The Mayflower Autonomous Ship (MAS) will use IBM’s AI, most powerful servers, cloud and edge computing technologies to navigate autonomously and avoid ocean hazards as it makes its way from Plymouth, England to Plymouth, Massachusetts. If successful, it will be one of the first self-navigating, full-sized vessels to cross the Atlantic Ocean and will open the door on a new era of autonomous research ships.
“Putting a research ship to sea can cost tens of thousands of dollars or pounds a day and is limited by how much time people can spend onboard — a prohibitive factor for many of today’s marine scientific missions,” said Brett Phaneuf, a Founding Board Member of ProMare and Co-Director of the Mayflower Autonomous Ship project (together with fellow Board Member Fredrik Soreide). “With this project, we are pioneering a cost-effective and flexible platform for gathering data that will help safeguard the health of the ocean and the industries it supports.”
Andy Stanford-Clark, Chief Technology Officer, IBM UK & Ireland, added: “IBM helped put man on the moon and is excited by the challenge of using advanced technologies to cross and research our deepest oceans. By providing the brains for the Mayflower Autonomous Ship, we are pushing the boundaries of science and autonomous technologies to address critical environmental issues.”
CGI visualization of the Mayflower Autonomous Ship at sea with a reflection of the original Mayflower, inspiration for the project. Credits: University of Birmingham’s Human Interface Technologies Team (HIT)

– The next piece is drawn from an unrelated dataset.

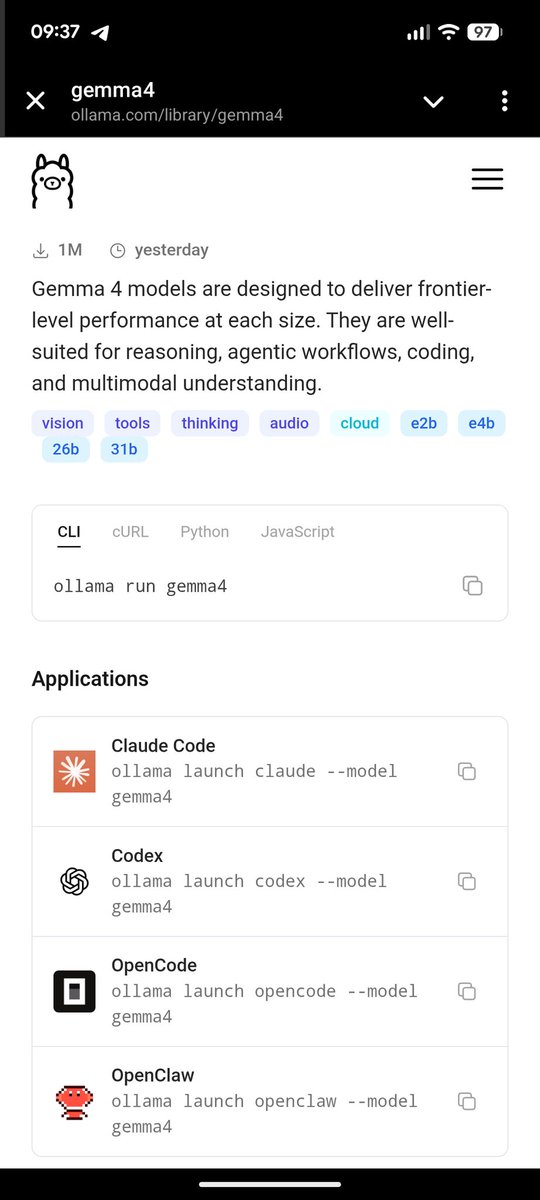Copy the Codex launch command
Image resolution: width=540 pixels, height=1200 pixels.
tap(466, 881)
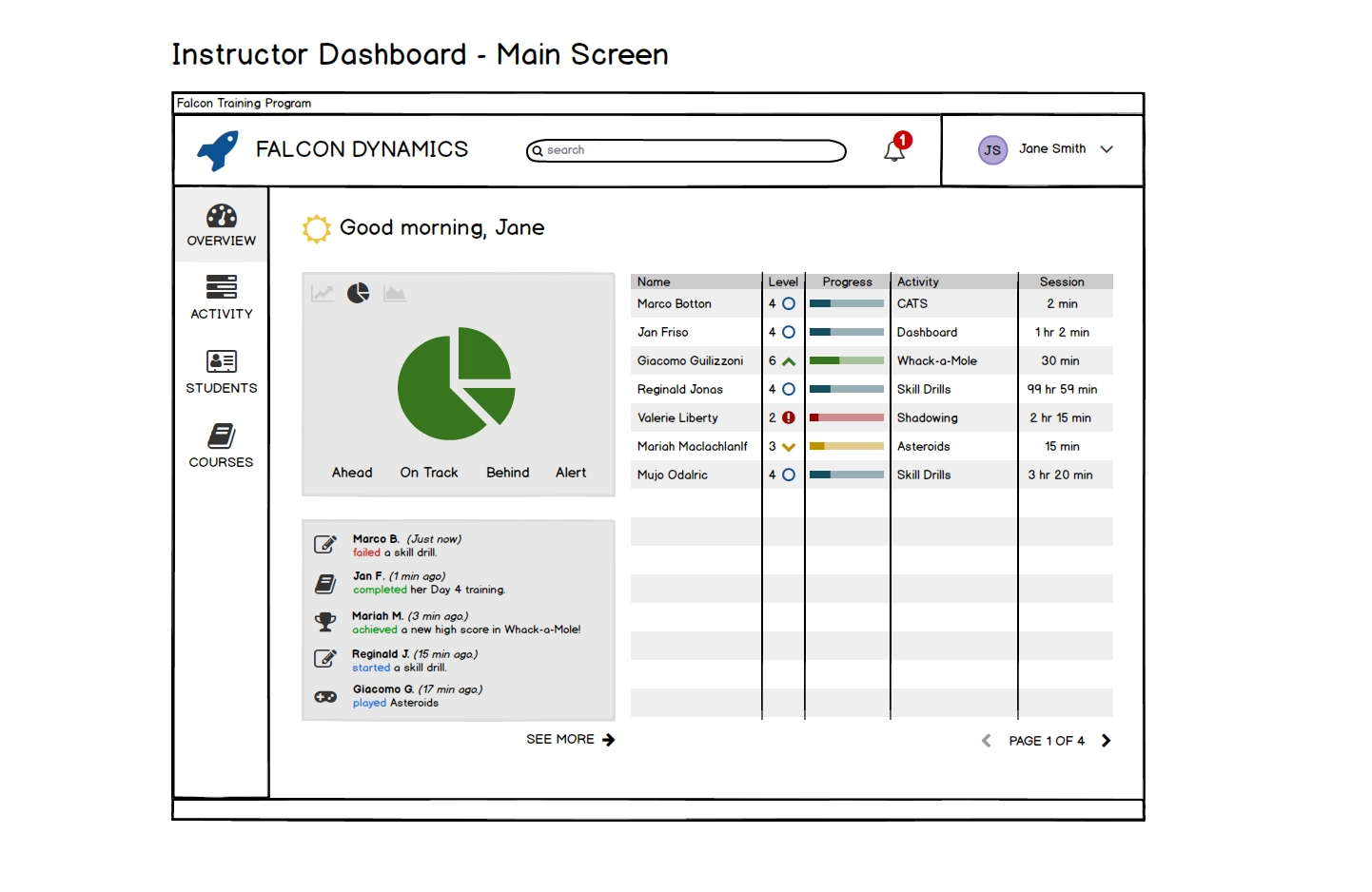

By pairing IBM PowerAI Vision technology with IBM Power Systems accelerated servers (the same technology used by the world’s most powerful supercomputers), IBM is helping ProMare to build deep learning models capable of recognizing navigation hazards which come into view in MAS’s on-board video cameras. Trained on real data and images from the Plymouth Sound in the UK, MAS will be capable of recognizing hazards such as buoys, debris and other ships and will have constant situational awareness thanks to RADAR, AIS (Automated Identification Systems) and LIDAR – the same technology used in autonomous cars.
When a hazard is detected, MAS will use IBM’s Operational Decision Manager software to help decide autonomously whether to change course or, in case of emergencies, speed out of the way drawing additional power from its on-board back-up generator. Fusing data from nautical maps, sensors and weather forecasts, MAS will be able to determine the optimal path and speed it should take across the Atlantic.
The hull of the Mayflower Autonomous Ship is currently being constructed and outfitted in Gdansk, Poland by Aluship Technology, before being transported to Plymouth, UK later this year.